Specifically concerning the group figures:

α) Contribution margin increased to 31%  of  26% same period last year.,thus taking into consideration the decrease of plant expenses, gross profit margin increased to 20% from 16.5% last year.

b) There is a significant reduction by 19% of administrative  and selling expenses.

On a parent company level:

α) Contribution margin increased to 40% instead of 24% last year thus, taking into consideration the plant expenses reduction, gross profit margin increased to 18% instead of 10% last year.

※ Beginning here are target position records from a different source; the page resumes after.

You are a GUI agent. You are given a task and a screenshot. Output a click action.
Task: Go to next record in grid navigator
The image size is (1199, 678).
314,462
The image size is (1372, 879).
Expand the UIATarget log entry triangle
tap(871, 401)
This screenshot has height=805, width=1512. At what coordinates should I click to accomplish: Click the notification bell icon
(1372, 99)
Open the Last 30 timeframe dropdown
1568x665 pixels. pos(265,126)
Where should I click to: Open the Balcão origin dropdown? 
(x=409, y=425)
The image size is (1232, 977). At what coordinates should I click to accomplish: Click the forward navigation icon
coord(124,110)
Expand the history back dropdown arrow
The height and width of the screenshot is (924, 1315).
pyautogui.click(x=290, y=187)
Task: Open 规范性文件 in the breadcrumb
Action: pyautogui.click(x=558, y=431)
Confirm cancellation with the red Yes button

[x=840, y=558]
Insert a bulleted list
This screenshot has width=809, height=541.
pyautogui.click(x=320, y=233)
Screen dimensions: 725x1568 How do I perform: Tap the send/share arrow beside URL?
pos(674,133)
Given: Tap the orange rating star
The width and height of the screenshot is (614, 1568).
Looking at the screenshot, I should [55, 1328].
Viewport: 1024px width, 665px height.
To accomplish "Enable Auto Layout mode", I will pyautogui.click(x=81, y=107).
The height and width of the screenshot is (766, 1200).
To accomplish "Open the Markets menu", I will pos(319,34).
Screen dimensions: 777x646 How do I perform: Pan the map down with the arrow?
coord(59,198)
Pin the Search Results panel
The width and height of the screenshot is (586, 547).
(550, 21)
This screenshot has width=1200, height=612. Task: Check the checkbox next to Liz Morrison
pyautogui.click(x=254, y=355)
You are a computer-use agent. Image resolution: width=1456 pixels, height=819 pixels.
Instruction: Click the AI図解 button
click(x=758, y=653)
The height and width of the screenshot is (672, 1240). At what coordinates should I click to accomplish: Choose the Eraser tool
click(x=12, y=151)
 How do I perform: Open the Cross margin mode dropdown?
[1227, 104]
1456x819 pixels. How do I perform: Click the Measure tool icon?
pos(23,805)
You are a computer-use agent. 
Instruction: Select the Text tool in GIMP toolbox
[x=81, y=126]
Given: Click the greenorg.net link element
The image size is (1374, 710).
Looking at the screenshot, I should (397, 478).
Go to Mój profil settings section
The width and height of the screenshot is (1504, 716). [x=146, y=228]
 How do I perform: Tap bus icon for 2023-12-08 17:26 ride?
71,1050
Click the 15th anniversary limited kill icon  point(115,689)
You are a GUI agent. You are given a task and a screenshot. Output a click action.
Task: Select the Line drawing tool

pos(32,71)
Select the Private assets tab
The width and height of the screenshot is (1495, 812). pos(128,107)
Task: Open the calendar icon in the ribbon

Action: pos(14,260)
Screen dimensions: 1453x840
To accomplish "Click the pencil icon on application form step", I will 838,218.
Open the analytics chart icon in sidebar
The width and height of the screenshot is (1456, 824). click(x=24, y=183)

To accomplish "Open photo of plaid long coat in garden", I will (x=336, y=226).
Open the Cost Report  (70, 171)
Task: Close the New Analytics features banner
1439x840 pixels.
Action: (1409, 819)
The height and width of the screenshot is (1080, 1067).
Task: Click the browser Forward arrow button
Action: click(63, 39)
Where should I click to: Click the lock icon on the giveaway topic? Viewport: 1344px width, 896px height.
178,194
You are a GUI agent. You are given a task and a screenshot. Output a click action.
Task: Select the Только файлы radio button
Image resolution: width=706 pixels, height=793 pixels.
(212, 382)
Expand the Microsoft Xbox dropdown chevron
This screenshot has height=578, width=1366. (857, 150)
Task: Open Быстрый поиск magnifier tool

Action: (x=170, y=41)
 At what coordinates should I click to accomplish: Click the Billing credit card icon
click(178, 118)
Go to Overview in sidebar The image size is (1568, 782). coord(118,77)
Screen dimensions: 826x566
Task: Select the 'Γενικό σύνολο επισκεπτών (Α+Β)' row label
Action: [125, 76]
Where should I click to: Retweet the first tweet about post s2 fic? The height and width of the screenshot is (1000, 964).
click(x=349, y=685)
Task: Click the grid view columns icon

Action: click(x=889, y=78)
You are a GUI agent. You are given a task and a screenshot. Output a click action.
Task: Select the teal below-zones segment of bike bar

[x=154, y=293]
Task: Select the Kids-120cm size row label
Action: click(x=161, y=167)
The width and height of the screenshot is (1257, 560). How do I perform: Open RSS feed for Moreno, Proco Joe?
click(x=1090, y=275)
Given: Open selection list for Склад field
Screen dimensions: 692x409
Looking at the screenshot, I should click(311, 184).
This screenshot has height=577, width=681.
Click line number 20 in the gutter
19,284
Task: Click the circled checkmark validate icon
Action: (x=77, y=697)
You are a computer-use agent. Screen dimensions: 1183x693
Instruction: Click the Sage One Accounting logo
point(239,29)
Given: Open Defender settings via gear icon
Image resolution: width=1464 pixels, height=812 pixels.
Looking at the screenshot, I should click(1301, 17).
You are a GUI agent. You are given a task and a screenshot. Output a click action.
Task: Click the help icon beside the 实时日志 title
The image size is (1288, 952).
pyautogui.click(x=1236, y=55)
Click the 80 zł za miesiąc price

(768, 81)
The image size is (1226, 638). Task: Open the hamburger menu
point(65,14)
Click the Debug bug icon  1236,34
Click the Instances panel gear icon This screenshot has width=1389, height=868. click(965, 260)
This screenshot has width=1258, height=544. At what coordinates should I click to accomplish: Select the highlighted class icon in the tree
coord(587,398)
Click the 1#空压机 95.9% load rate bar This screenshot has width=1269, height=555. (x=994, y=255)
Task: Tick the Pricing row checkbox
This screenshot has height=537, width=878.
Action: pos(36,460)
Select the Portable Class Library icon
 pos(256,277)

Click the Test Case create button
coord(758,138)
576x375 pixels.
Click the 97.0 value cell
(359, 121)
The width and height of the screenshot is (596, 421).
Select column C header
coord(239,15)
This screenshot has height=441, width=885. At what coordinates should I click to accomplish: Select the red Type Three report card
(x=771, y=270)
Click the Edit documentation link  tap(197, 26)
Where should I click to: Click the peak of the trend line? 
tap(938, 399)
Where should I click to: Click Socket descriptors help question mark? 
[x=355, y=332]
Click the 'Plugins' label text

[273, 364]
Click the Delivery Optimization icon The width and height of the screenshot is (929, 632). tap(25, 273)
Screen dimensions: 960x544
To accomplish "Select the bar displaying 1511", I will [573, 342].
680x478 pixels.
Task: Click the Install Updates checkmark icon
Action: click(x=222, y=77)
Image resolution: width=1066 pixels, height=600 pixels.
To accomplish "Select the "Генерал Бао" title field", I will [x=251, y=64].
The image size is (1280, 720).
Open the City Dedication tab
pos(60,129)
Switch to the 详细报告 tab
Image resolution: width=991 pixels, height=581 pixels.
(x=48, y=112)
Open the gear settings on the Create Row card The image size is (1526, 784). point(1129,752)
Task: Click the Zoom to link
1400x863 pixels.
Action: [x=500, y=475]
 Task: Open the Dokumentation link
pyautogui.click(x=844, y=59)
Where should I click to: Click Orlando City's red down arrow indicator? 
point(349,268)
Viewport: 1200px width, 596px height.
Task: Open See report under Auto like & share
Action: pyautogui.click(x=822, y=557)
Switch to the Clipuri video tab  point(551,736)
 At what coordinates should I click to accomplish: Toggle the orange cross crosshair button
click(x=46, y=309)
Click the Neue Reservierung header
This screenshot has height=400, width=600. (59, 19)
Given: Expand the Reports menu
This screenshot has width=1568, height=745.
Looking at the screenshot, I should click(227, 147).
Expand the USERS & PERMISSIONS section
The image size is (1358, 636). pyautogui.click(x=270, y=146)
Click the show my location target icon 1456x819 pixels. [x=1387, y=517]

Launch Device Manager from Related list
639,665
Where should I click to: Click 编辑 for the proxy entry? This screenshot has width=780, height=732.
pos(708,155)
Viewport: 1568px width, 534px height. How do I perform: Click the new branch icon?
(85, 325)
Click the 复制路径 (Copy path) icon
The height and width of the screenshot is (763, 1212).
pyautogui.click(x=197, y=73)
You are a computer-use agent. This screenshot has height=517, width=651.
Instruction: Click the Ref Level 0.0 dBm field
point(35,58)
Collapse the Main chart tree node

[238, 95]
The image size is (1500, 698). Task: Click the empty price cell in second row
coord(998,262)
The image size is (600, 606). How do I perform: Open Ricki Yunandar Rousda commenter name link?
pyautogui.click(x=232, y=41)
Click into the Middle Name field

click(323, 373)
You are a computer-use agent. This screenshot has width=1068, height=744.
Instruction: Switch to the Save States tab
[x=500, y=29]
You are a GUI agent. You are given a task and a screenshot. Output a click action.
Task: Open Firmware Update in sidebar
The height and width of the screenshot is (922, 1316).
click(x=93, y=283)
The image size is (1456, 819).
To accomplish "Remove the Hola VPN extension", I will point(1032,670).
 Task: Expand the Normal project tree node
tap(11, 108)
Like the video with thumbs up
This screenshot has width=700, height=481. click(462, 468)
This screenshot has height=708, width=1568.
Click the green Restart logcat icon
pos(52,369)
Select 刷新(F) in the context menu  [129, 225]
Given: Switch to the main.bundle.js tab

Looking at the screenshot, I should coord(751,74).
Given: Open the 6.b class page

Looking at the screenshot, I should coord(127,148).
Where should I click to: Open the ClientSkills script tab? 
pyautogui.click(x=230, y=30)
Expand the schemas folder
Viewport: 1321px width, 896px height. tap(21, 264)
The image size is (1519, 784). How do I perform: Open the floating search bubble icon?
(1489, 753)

b) There is a significant reduction by 16% of administrative and selling expenses.

 

The financial results improvement (positive operational earnings instead of losses in parent company and Group as well as the reduction of losses by 30%) on an environment of unprecedented volume sales reduction is the outcome of successful and timely realisation of the restructuring plan which started in December 2008 and focused on two major targets:

a) The reduction of plant overheads and administrative expenses in the Group’s factories in South Africa, Greece, Spain, Italy, and Germany by € 6.9 mil.  (initial plan € 4.4 mil., which increased by € 2.5 mil. in March due to the greater than initially expected operations decrease in the main markets the Group operates).

 

b) The improvement of the contribution margin by 3 percentage points, mainly through changes in the trade policies of the group in its main markets of operation.

 

The 1st quarter results confirm the fact that the aforementioned targets (overheads reduction, gross profit margin increase) have been achieved, whereas sales volume lags considerably versus the initial plan as the main focus markets of the Group present greater decline than initially expected.